3. do and perform any and all acts for and on behalf of the undersigned which may be necessary or desirable to complete and execute any such Forms 144, 3, 4 or 5 and timely

file such forms with the United States Securities and Exchange Commission and any stock exchange or similar authority; and



4. take any other action of any type whatsoever in connection with the foregoing which, in the opinion of such attorney-in-fact, may be of benefit to, in the best interests of,

or legally required by the undersigned, it being understood that the documents executed by such attorney-in-fact on behalf of the undersigned pursuant to this Power of Attorney shall

be in such form and shall contain such terms and conditions as such attorney-in-fact may approve in such attorney-in-fact's discretion.



The undersigned hereby grants to each such attorney-in-fact full power and authority to do and perform any and every act and thing whatsoever requisite, necessary, or proper to be

done in the exercise of any of the rights and powers herein granted, as fully to all intents and purposes as the undersigned might or could do if personally present, with full power

 of substitution or revocation, hereby ratifying and confirming all that such attorney-in-fact, or such attorney-in-fact's substitute or substitutes, shall lawfully do or cause to be

done by virtue of this Power of Attorney and the rights and powers herein granted.  The undersigned acknowledges that the foregoing attorneys-in-fact, in serving in such capacity at the

request of the undersigned, are not assuming, nor is the Company assuming, any of the undersigned's responsibilities to comply with Rule 144 under the Securities Act of 1933, as amended

and Section 16 of the Securities Exchange Act of 1934, as amended.

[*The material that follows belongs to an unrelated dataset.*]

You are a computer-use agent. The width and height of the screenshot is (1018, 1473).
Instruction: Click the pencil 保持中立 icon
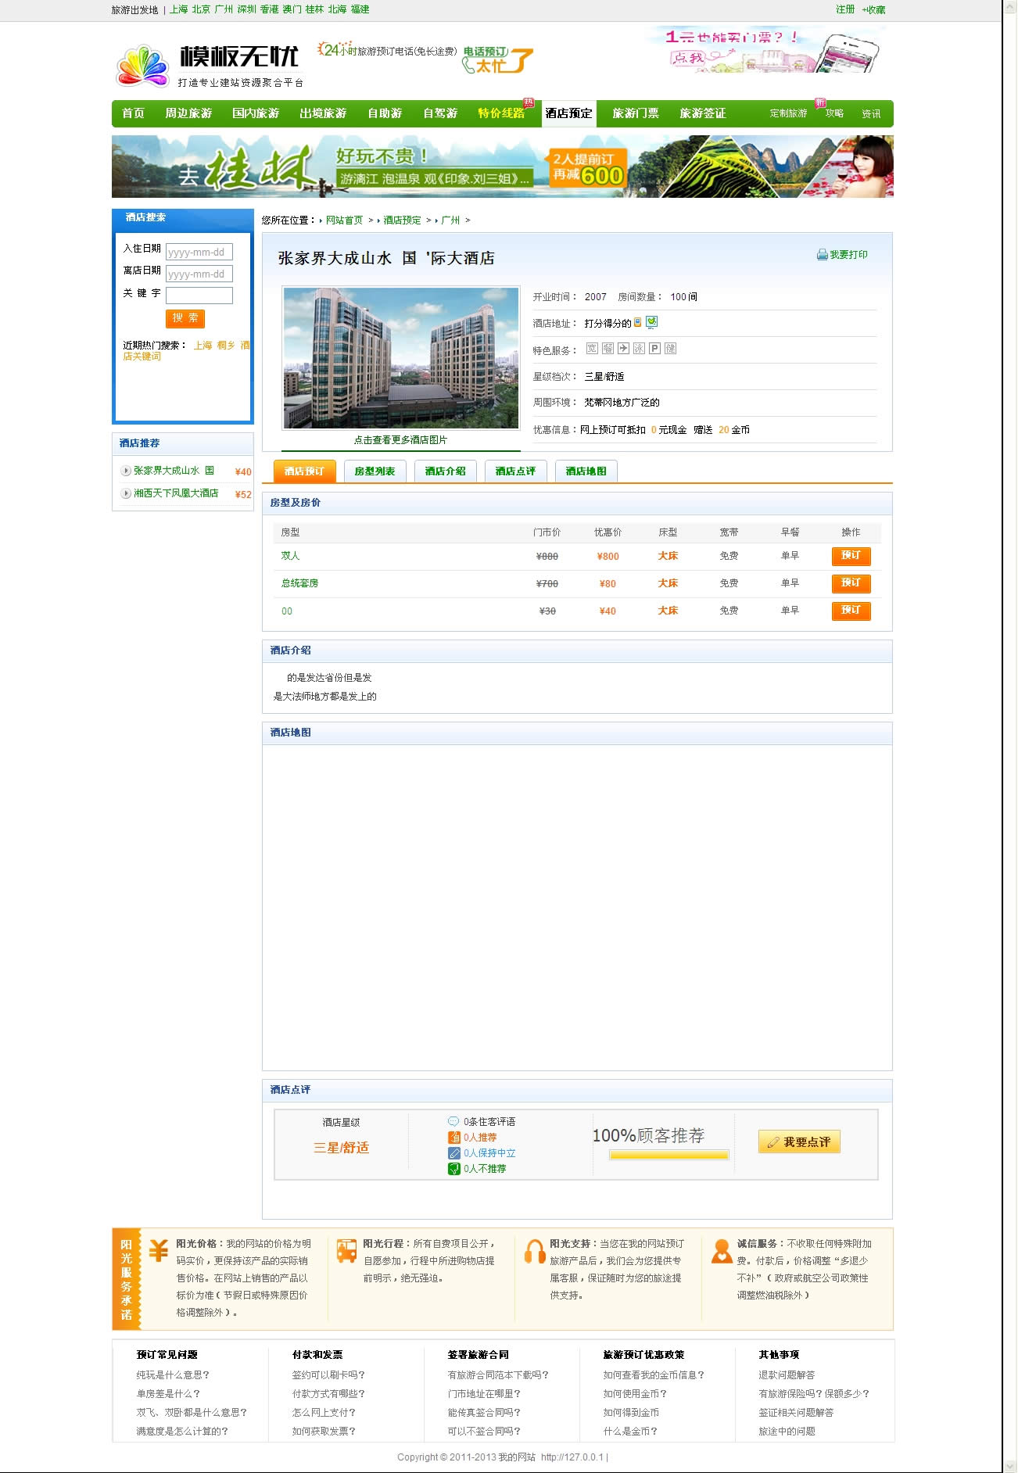pyautogui.click(x=453, y=1153)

This Power of Attorney shall remain in full force and effect until the undersigned is no longer required to file Forms 144, 3, 4 and 5 with respect to the undersigned's holdings of and

transactions in securities issued by the Company, unless earlier revoked by the undersigned in a signed writing delivered to the foregoing attorneys-in-fact.



IN WITNESS WHEREOF, the undersigned has caused this Power of Attorney to be executed this 22nd day of January, 2016.